In my previous post on rebounding, I promised to review some of the evidence supporting the "diminishing returns" hypothesis. That's the theory that, in general, a player's individual rebound totals are not mostly a product of his own ability to snare rebounds, but, rather, predominantly because of his positioning on the court, or the role he is assigned on his team.

That is: if a player gets a lot of rebounds, even adjusted for what position he plays, a large part of his total is rebounds that other players would have gotten to regardless.

Actually, instead of reviewing the evidence, I thought I'd just create my own. However, my numbers here follow on arguments made by others, in other places. (Here, for instance, is a comment by Guy listing four reasons why we should believe that "diminishing returns" is a real phenomenon.)

The easiest test, perhaps, is simply whether, when a player gets more rebounds, it means that his teammates get fewer. If they do, that's evidence that player is simply grabbing balls his teammates would have gotten anyway. If not, that's support for David Berri's hypothesis, that differences in rebounds are the result of the talent of the particular player credited with the rebound.

So, here's what I did. For every team in the 2008-2009 season, I ran a regression comparing the total rebounds by the team's centers (combined) to the total for the rest of the team (combined). I typed in the data manually from some team pages at the 82games.com website, because that's where I happened to find it broken down by position. (Strangely, basketball-reference.com doesn't do that.)

It's only one season's worth of data, but, still, the results are striking.

Every extra rebound by the center results in 0.61 fewer rebounds by teammates.

That means that only 39 percent of center rebounds are "real", in the sense that the other team would have got them if not for the center's efforts. If a center is (say) 20 rebounds above average for the season, then, on average, you should estimate that 12 of those rebounds would have been grabbed by a teammate anyway.


(For those of you who (unlike me) prefer correlation coefficients, the r was -.63, and the r-squared was .395.)

There's a possible alternative explanation for this: it might be that teams just don't want to acquire too much rebounding talent. So, if they get a center who's good at rebounding, they'll get below-average rebounders at the other positions. Still, even that possibility supports the "diminishing returns" hypothesis. Because, why else would teams limit their rebounders? Baseball teams don't limit their home run hitters ... if baseball teams try to cap the amount of rebounding talent on their team, it must be because they realize that the additional rebounders would be somewhat wasted.

And, in any event, I suspect the effect is much, much too strong to be the result of general manager choice. Here are some other ways of looking at the strength of this finding:

1. Let's convert to a won-loss record.

The center is either above or below average for the league. And the rest of the positions, combined, are either above or below average for the league.
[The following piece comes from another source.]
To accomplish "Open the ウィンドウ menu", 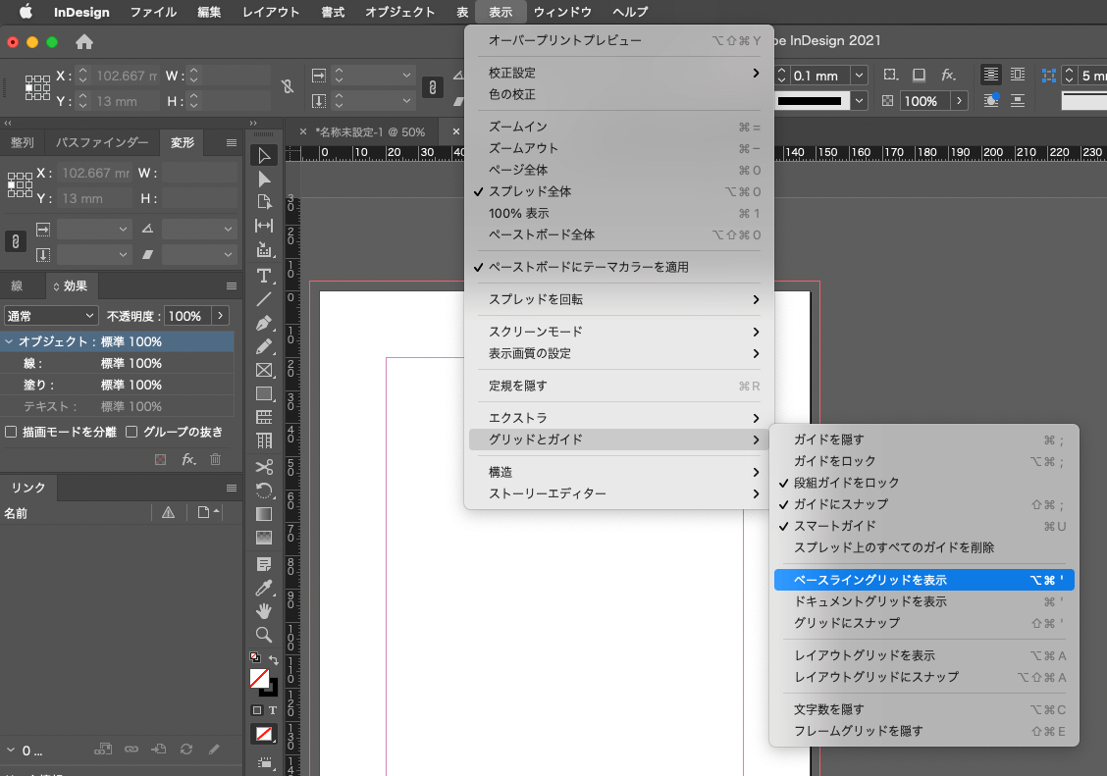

Suppose you call it a "win" (for the David Berri theory) when both tendencies are the same (both are above or below average). And suppose you call it a "loss" when the tendencies are different (centers above average and the rest of the team below average, or vice versa).

In that case, the Berri hypothesis goes 7-23.

In extreme cases, it does even worse. Breaking the 7-23 record down into how far centers were from the average:

4-9: Teams' centers within 1 Reb/G of average
3-7: Teams' centers between 1 and 2 Reb/G from average
0-7: Teams' centers more than 2 Reb/G from average

This exactly supports the hypothesis. The farther the center is above (below) average, the less likely his teammates are to also be above (below) average.

2. As others have pointed out before, teams are surprisingly close to each other in total rebounds.

So close, in fact, that it leads to this shocking result:

The variance in team rebounds per game is LESS than the variance in rebounds per game by the center alone!

Think about that, how unusual that is. It doesn't work for many other player skill stats in the world of team sports, does it?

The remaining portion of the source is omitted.